→ **RECORDS PROVIDED**:
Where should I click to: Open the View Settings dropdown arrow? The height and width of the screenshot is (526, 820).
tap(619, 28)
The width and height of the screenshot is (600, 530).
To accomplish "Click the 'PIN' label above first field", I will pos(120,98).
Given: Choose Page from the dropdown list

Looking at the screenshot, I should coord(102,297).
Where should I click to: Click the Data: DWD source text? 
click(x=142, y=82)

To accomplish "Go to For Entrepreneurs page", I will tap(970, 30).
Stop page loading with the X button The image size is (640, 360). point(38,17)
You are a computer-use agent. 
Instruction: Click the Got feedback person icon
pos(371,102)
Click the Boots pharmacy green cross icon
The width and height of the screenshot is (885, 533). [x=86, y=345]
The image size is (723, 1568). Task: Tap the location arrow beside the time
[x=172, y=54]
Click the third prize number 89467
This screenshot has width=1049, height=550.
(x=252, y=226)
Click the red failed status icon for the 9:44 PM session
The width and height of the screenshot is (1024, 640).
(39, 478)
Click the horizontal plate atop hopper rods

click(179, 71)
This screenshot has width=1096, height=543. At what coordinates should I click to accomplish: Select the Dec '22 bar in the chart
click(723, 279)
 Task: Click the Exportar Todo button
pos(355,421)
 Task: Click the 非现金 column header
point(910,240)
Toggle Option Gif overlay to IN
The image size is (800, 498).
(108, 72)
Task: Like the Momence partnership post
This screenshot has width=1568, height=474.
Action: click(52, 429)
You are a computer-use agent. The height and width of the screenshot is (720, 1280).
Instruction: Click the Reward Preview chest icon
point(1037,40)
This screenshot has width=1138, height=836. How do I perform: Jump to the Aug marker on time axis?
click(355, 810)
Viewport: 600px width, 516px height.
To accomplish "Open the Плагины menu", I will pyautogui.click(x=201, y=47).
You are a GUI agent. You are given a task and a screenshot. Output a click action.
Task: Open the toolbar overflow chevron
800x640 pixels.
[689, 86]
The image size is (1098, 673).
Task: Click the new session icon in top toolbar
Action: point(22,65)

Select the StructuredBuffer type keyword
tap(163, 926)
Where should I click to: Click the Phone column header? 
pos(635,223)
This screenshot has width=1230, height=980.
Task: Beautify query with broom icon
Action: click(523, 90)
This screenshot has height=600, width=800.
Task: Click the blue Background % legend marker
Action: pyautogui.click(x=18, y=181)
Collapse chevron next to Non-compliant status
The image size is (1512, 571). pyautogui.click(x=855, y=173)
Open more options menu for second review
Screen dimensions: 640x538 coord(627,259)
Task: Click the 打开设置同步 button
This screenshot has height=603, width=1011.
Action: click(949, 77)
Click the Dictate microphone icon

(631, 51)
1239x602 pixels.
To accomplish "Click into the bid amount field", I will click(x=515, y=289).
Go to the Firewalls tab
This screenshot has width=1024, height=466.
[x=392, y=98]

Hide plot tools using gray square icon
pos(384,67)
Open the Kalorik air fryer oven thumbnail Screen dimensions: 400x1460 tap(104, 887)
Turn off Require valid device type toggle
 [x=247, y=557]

→ **ACTIVITY**: Bring together each line above where the string "field" turns up.

→ **SOLVED EXERCISE**:
To accomplish "Click the 'PIN' label above first field", I will pos(120,98).
To accomplish "Click into the bid amount field", I will click(x=515, y=289).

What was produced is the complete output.